Laundry is hung to dry above an Italian street. (Photo credit: Wikipedia)

I’m back with the calculations on all my debt listed in part 5 of this series. I’m going to show my debts, the amount of time it would have taken me to pay off the debt based on the payment amount and the total amount I would have paid doing it the way most folks do/the way the creditors want you to.

What was/is their plan? To pay the minimum payment for the maximum amount of time. This results in you paying the maximum amount of money on the money you borrowed. Translation…it’s more money that you have to work for to make these payments…forever. (it will feel like that) Here is the lowdown and remember APR is the interest rate:

 

         DEBT/ AMT/ PAYMENT/ APR/ PAYOFF TIME/ TOTAL AMT PD
  • Visa: $2371.53, $50 per mo, 12%, 65 months, $3250.00
  • H.F: $1000.00, $19 per mo, 9.9%, 70 months, $1330.00
  • Car: $3571.69, $245 per mo, 7.9%, 16 months, $3920.00
  • Capital One: $984.43, $19 per mo, 9.9%, 68 months, $1292.00
  • BoA: $4588.00, $51 per mo, 9.52%, 159 months, $8109.00
  • Perkins: $2027.15, $40 per mo, 5.00%, 58 months, $2320.00
  • Direct SL: $5786.44, $52.52 per mo, 4.22%, 140 months, $7352.80
  • Mortgage: $48175.00, $413.06 per mo, 6.25%, 181 months, $74,763.86

The total amount paid when everything is paid off according to the normal way of doing things…$102,339.86!!!

 

That $102,339.86 figure does not even include what I already paid when I had my head up my butt!
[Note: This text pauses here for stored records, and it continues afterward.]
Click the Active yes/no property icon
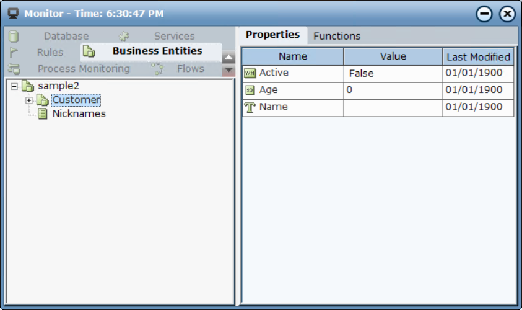pyautogui.click(x=250, y=73)
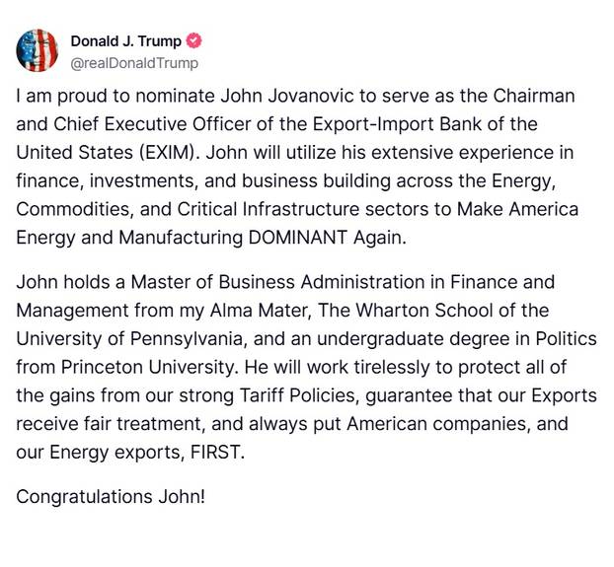This screenshot has height=567, width=614.
Task: Click The Wharton School text
Action: 406,311
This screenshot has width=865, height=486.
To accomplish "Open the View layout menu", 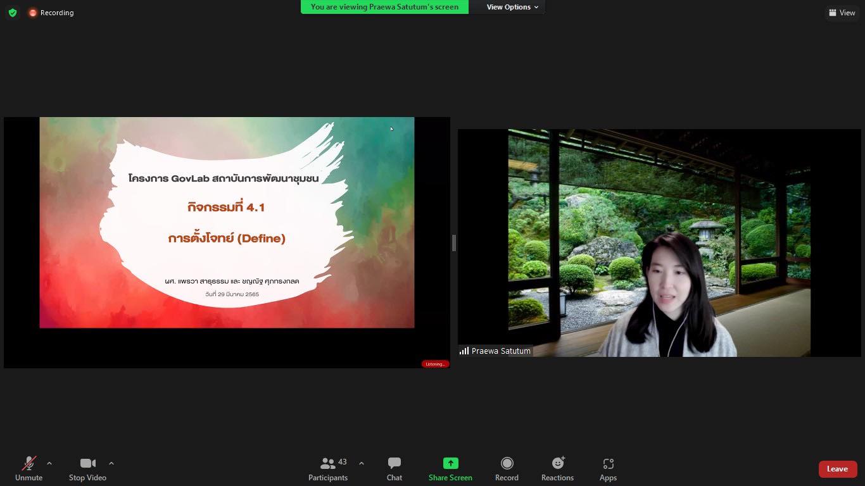I will click(x=842, y=13).
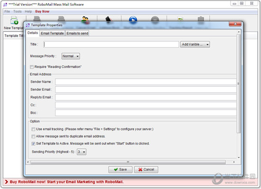This screenshot has height=189, width=261.
Task: Open the Sending Priority dropdown showing 3
Action: click(82, 152)
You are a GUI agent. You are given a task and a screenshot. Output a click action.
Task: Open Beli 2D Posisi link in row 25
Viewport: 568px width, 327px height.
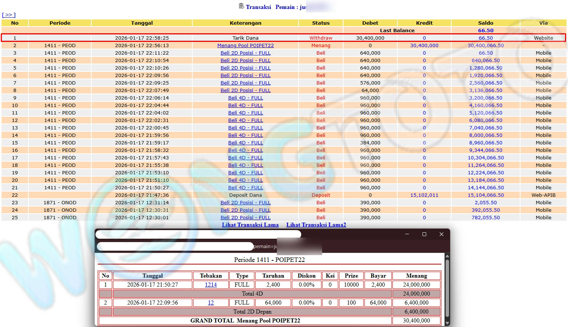click(245, 217)
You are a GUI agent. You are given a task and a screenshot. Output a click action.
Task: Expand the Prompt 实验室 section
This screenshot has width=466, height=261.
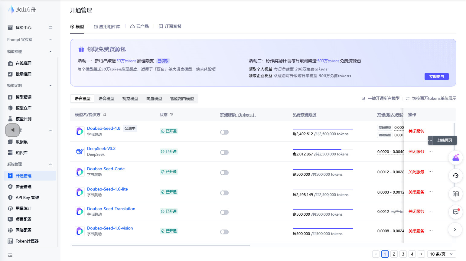click(x=51, y=40)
Remember I mentioned that I quit playing around and got serious with this July of 2001? Well of course based on the payoff time, I would have paid almost all of these off by now (November 2009).  However, I’d still be paying on the Direct SL (Student Loan), Bank of America and the mortgage. That’s $518 on top of utilities, food, gas and whatever else for everyday living. That might not seem like much but when your income has been slashed by 50+ %,  which it had been at the time I first wrote this post, that’s a heck of a lot of extra money to have to come up with.

Also when I was writing this post, I had heard on YouTube,  a news clip from MSNBC that credit card companies are trying to jack up rates ahead of legislation going into effect to stop these practices. Well, credit card companies have always had this power and all they’ve had to do was give you a 15 day notice which is one of the reasons why I chose to get rid of them first.

In the next posts, you’ll see the RDRP- Rapid Debt Repayment plan, better known as the debt snowball plan in action.  I used that same $889.58 to not only pay off all debt except for the mortgage but to pay off all debt including the mortgage. Yes folks, it is possible to pay off all of your debt and not take the rest of your life doing so.  And you’ll see how you save not only money but your sanity as well.  But you’re gonna have to check back in to this series to see how I did it.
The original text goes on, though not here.